Dataset entries:
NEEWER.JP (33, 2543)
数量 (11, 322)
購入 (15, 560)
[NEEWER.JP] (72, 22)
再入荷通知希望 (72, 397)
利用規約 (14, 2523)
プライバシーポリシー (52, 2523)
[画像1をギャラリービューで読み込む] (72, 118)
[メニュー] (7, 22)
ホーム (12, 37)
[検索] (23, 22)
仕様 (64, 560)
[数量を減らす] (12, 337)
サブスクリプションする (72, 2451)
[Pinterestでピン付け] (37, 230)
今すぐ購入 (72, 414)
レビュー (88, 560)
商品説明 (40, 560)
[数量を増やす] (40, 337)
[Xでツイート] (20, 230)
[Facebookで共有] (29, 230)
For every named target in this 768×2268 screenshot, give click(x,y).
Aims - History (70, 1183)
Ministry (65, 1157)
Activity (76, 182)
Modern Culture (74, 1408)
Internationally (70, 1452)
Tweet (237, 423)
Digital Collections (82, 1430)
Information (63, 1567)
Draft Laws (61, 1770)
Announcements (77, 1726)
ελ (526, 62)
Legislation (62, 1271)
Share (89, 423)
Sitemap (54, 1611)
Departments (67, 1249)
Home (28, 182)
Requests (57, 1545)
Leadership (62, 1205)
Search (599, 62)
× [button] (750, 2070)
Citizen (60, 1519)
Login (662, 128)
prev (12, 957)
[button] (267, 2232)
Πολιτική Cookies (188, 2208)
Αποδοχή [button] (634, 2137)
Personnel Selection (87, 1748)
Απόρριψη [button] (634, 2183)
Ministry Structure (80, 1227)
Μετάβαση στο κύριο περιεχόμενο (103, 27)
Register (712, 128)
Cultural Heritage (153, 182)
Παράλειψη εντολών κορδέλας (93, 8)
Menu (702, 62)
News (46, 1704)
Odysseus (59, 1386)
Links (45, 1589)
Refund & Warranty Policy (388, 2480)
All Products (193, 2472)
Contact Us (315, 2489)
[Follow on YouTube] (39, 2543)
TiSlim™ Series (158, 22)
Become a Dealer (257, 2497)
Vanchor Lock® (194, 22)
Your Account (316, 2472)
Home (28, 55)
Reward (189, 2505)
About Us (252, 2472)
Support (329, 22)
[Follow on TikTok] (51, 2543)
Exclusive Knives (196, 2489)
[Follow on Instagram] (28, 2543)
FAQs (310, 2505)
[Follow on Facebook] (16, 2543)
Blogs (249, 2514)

◆ Work order ◆
Every line above from the line with "Aims - History (70, 1183)" to the line with "[Follow on TikTok] (51, 2543)" is wanted, ends included; write them out exactly and add no other line.

◆ Answer area ◆
Aims - History (70, 1183)
Ministry (65, 1157)
Activity (76, 182)
Modern Culture (74, 1408)
Internationally (70, 1452)
Tweet (237, 423)
Digital Collections (82, 1430)
Information (63, 1567)
Draft Laws (61, 1770)
Announcements (77, 1726)
ελ (526, 62)
Legislation (62, 1271)
Share (89, 423)
Sitemap (54, 1611)
Departments (67, 1249)
Home (28, 182)
Requests (57, 1545)
Leadership (62, 1205)
Search (599, 62)
× [button] (750, 2070)
Citizen (60, 1519)
Login (662, 128)
prev (12, 957)
[button] (267, 2232)
Πολιτική Cookies (188, 2208)
Αποδοχή [button] (634, 2137)
Personnel Selection (87, 1748)
Απόρριψη [button] (634, 2183)
Ministry Structure (80, 1227)
Μετάβαση στο κύριο περιεχόμενο (103, 27)
Register (712, 128)
Cultural Heritage (153, 182)
Παράλειψη εντολών κορδέλας (93, 8)
Menu (702, 62)
News (46, 1704)
Odysseus (59, 1386)
Links (45, 1589)
Refund & Warranty Policy (388, 2480)
All Products (193, 2472)
Contact Us (315, 2489)
[Follow on YouTube] (39, 2543)
TiSlim™ Series (158, 22)
Become a Dealer (257, 2497)
Vanchor Lock® (194, 22)
Your Account (316, 2472)
Home (28, 55)
Reward (189, 2505)
About Us (252, 2472)
Support (329, 22)
[Follow on TikTok] (51, 2543)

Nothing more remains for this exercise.